これなどは、軍人は核を一つの兵器、通常兵器の延長上として考えるが、政治家、特にアメリカ大統領という世界の秩序に責任を持っているトップであれば、核を使ってしまった後の、世界の有り様はどうなるだろう、ということから考えるのです。これは、一政治家の範疇を超えた想像力と判断力がなければ、出来ないことだと思います。
以上の様なことを少し考察してみるために、コメントへの返信を書かせて頂きました。
ソコハカトナク漂いキタル既視感…
タトエバまるで、
眼下に拡がりつつある新型感染症について、
感染症学問研究者に「最も効果的な感染拡大阻止&封じ込め方法は?」と尋ね、
研究者が「感染地域ロックダウン」と見解を示すと、
「そんなことしたら社会経済が死ぬ!」と叫びだすコメンテーター
というくだりを眺めたかの気分…
>日本も国産ドローンの開発、生産、配備が急がれる。
まさにご指摘の通りかと思います。
日本は(というより西側諸国は)2020年に漸く政府機関からの中国産ドローン排除に乗り出したくらいなので、まだまだ道のりは遠いです。
【省庁のドローン1000機、中国製を排除へ…安保懸念「国産」導入を視野】
https://www.yomiuri.co.jp/politics/20201129-OYT1T50197/
ついでに、情報戦という意味ではtiktokをいつまで野放しにしておいて良いのかも注目している論点です。
>やはりロシアが4州の併合を高らかに宣言してしまったことは、結果としてロシア軍の撤収を難しくし、ウラジミル・プーチン自身の政治的立場を危うくするものだった可能性が高く
プーチンがいなくなってもロシア軍の撤収を難しくする負のレガシーになる可能性すら
無辜の市民をロシアに無理やり連れ去ったり、ぼ
変なところで切れました。

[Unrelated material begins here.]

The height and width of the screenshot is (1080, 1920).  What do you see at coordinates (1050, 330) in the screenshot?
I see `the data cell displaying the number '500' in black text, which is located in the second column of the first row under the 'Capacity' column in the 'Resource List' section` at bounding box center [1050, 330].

お目汚しすみません。
命令されたとはいえ、実際に手を下したロシア兵にも裁きは下されるのでしょうか。
話に聞いただけですが、家族から頼まれて好きなものを略奪するために兵士になった人もいるとか。
どんどん負けて人間らしさを取り戻して欲しいです。
略奪が目的化しているのは本当のようです。
当方が目にした動画では、ウクライナ軍兵士たちが開放地域住民の家に洗濯機を運び込んでいる光景が撮られてました。おばさん感謝のあまり泣いて兵士にすがりついてます。
アメリカの中間選挙で共和党が勝ち、ウクライナへの援助が抑制されるようなことになれば、核を使うまでもなく、戦局は膠着状態になり、裏返る可能性もある。マスク(スターリンク提供)のつぶやきもまんざらではない。ヨーロッパ政治的共同体で建前上結束はみせたが、ガスパイプはもうウクライナにしかなく、本音ではやめたがっている。